Moreover, one often makes a judgment on what is “best” by eliminating from the list of contestants all those that one did not like so well, therefore arriving at a winner by a process of winnowing. As my remarks on each of the six books probably suggest, I would rank them in the following order, beginning with my “personal best.” If you want to know why I ranked them this way, I refer you to the six previous blog posts in which I discuss them.
1. Edna O’Brien, Saints and Sinners
2. Yiyun Li, Gold Boy, Emerald Girl
3. Suzanne Rivecca, Death is Not an Option
4. Alexander MacLeod, Light Lifting
5. Colm Tóibín, The Empty Family
6. Valerie Trueblood, Marry or Burn
But let’s be honest. Other considerations come into play when making a so-called critical judgment on what is “best.” Although I liked Yiyun Li’s Gold Boy, Emerald Girl, I would be reluctant to give her the prize a second time. Both Suzanne Rivecca and Alexander MacLeod’s collections are uneven, it seems to me; although some stories are very strong, others seem self-indulgent and hurried. Besides, Li, Rivecca, and MacLeod are young enough to still have time to prove themselves “worthy,” as it were. Colm Tóibín and Valerie Trueblood may be good novelists, but they are not, it seems to me, good short story writers.
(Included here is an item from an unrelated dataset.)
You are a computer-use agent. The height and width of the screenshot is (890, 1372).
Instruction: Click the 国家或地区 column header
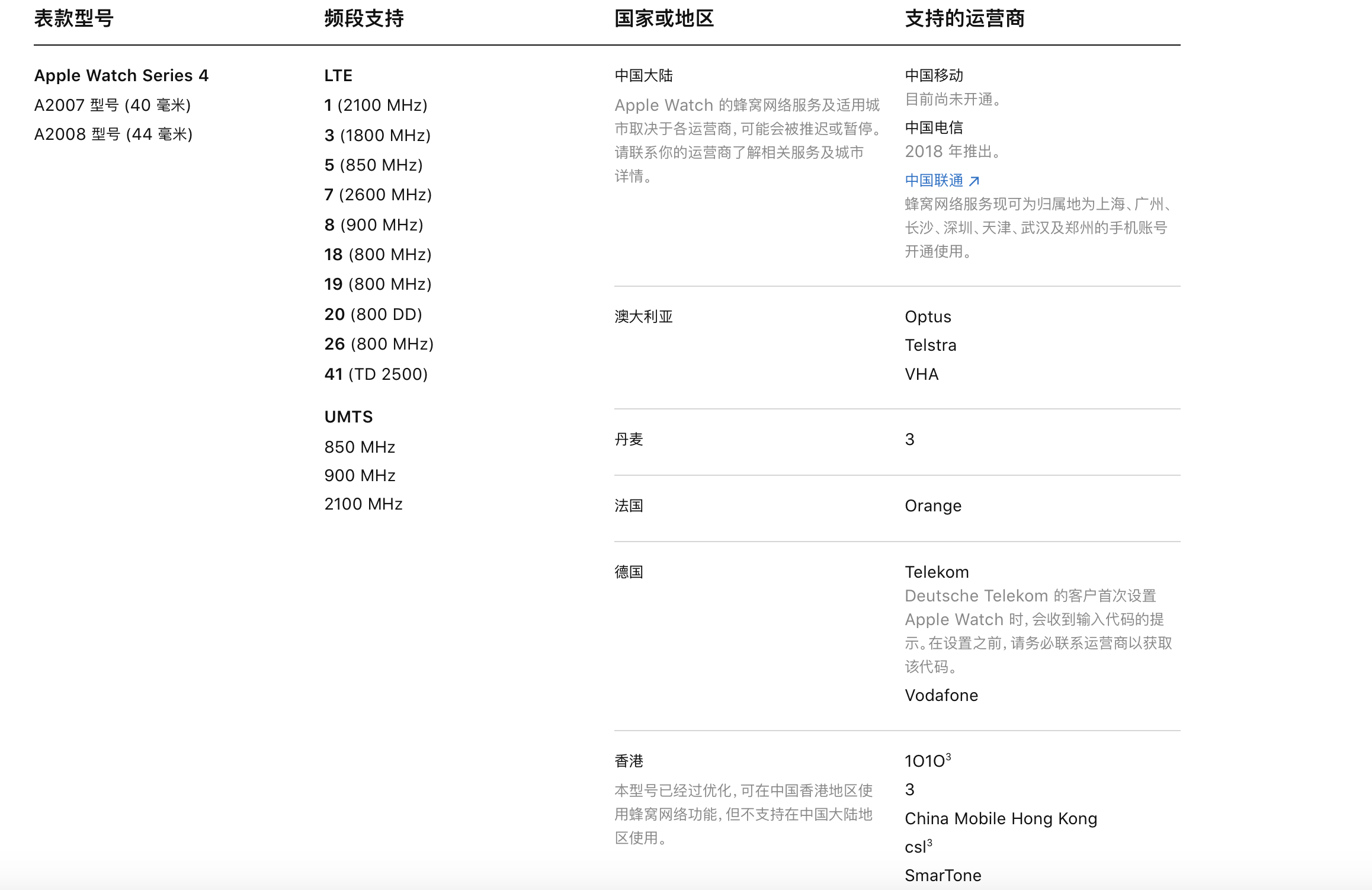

By choosing Edna O’Brien, I may well be influenced by other, more extraneous considerations.
*She may be the “hometown favorite,” as it were; no one from Ireland has won this very Irish prize. And Colm Tóibín has already won important prizes for his novels.
*Because of her age, she may well be the sentimental favorite; she is 81, still elegantly working, and she has not won many prizes.
*Because she was treated so shabbily by Irish priests and critics as a “bad girl” when her first books came out, she may very well be due for some recompense; the priests do not have the control over the morals of the country as they once did.
It is fortunate that aside from these “personal” considerations, in my opinion, her book is overall the “best” book in the six shortlisted entries in the Frank O’Connor International Short Story Award.I wish Edna O’Brien much luck in the competition. I look forward to the announcement this Sunday of the winner of The Frank O’Connor International Short Story Award.